### What is being asked
Please return each entry in the listing exactly.

### Provided data

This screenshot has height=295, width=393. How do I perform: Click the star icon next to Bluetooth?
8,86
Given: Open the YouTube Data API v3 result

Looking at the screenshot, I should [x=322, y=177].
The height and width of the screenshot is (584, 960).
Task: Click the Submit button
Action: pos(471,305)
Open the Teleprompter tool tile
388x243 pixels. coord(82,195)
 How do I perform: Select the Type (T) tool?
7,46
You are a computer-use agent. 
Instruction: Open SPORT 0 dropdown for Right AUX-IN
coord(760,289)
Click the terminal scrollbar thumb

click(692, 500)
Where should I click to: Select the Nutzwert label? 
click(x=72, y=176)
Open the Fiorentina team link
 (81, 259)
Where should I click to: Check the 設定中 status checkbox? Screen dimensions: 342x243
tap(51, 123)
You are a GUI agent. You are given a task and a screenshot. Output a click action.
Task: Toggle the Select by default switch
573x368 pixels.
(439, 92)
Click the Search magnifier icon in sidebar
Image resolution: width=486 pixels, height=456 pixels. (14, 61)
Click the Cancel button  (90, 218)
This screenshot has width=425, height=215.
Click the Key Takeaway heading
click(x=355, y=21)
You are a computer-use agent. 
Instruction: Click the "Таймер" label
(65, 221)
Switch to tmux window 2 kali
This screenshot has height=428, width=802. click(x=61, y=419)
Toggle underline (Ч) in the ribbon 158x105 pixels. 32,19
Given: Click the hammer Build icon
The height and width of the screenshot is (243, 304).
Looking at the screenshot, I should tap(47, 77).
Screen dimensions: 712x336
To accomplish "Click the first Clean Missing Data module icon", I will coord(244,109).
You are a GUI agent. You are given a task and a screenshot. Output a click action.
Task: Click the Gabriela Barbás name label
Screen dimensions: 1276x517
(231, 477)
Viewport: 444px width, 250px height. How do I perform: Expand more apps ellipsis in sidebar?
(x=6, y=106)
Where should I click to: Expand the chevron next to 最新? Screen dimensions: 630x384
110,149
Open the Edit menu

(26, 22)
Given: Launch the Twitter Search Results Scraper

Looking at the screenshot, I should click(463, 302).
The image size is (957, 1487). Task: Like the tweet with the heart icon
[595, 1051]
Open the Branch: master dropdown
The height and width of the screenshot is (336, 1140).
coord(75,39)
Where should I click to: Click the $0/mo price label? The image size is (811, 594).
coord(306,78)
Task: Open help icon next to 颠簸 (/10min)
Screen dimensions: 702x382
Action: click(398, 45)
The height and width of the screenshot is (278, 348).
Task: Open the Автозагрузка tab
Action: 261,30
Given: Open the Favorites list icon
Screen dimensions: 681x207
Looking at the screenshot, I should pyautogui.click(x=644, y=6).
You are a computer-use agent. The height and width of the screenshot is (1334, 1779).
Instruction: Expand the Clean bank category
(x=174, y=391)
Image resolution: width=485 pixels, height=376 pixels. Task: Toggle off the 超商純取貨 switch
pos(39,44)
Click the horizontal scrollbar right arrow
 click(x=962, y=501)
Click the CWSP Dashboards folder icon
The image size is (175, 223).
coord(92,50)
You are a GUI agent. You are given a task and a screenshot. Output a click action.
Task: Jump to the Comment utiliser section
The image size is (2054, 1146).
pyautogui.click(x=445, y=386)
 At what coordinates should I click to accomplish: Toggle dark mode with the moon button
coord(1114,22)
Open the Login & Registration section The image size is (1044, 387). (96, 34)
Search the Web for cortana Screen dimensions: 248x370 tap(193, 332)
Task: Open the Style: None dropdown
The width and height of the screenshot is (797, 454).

### Response to this exercise
This screenshot has height=295, width=393. How do I perform: Click the star icon next to Bluetooth?
8,86
Given: Open the YouTube Data API v3 result

Looking at the screenshot, I should [x=322, y=177].
The height and width of the screenshot is (584, 960).
Task: Click the Submit button
Action: pos(471,305)
Open the Teleprompter tool tile
388x243 pixels. coord(82,195)
 How do I perform: Select the Type (T) tool?
7,46
You are a computer-use agent. 
Instruction: Open SPORT 0 dropdown for Right AUX-IN
coord(760,289)
Click the terminal scrollbar thumb

click(692, 500)
Where should I click to: Select the Nutzwert label? 
click(x=72, y=176)
Open the Fiorentina team link
 (81, 259)
Where should I click to: Check the 設定中 status checkbox? Screen dimensions: 342x243
tap(51, 123)
You are a GUI agent. You are given a task and a screenshot. Output a click action.
Task: Toggle the Select by default switch
573x368 pixels.
(439, 92)
Click the Search magnifier icon in sidebar
Image resolution: width=486 pixels, height=456 pixels. (14, 61)
Click the Cancel button  (90, 218)
This screenshot has width=425, height=215.
Click the Key Takeaway heading
click(x=355, y=21)
You are a computer-use agent. 
Instruction: Click the "Таймер" label
(65, 221)
Switch to tmux window 2 kali
This screenshot has height=428, width=802. click(x=61, y=419)
Toggle underline (Ч) in the ribbon 158x105 pixels. 32,19
Given: Click the hammer Build icon
The height and width of the screenshot is (243, 304).
Looking at the screenshot, I should tap(47, 77).
Screen dimensions: 712x336
To accomplish "Click the first Clean Missing Data module icon", I will coord(244,109).
You are a GUI agent. You are given a task and a screenshot. Output a click action.
Task: Click the Gabriela Barbás name label
Screen dimensions: 1276x517
(231, 477)
Viewport: 444px width, 250px height. How do I perform: Expand more apps ellipsis in sidebar?
(x=6, y=106)
Where should I click to: Expand the chevron next to 最新? Screen dimensions: 630x384
110,149
Open the Edit menu

(26, 22)
Given: Launch the Twitter Search Results Scraper

Looking at the screenshot, I should click(463, 302).
The image size is (957, 1487). Task: Like the tweet with the heart icon
[595, 1051]
Open the Branch: master dropdown
The height and width of the screenshot is (336, 1140).
coord(75,39)
Where should I click to: Click the $0/mo price label? The image size is (811, 594).
coord(306,78)
Task: Open help icon next to 颠簸 (/10min)
Screen dimensions: 702x382
Action: click(398, 45)
The height and width of the screenshot is (278, 348).
Task: Open the Автозагрузка tab
Action: 261,30
Given: Open the Favorites list icon
Screen dimensions: 681x207
Looking at the screenshot, I should pyautogui.click(x=644, y=6).
You are a computer-use agent. The height and width of the screenshot is (1334, 1779).
Instruction: Expand the Clean bank category
(x=174, y=391)
Image resolution: width=485 pixels, height=376 pixels. Task: Toggle off the 超商純取貨 switch
pos(39,44)
Click the horizontal scrollbar right arrow
 click(x=962, y=501)
Click the CWSP Dashboards folder icon
The image size is (175, 223).
coord(92,50)
You are a GUI agent. You are given a task and a screenshot. Output a click action.
Task: Jump to the Comment utiliser section
The image size is (2054, 1146).
pyautogui.click(x=445, y=386)
 At what coordinates should I click to accomplish: Toggle dark mode with the moon button
coord(1114,22)
Open the Login & Registration section The image size is (1044, 387). (96, 34)
Search the Web for cortana Screen dimensions: 248x370 tap(193, 332)
Task: Open the Style: None dropdown
The width and height of the screenshot is (797, 454).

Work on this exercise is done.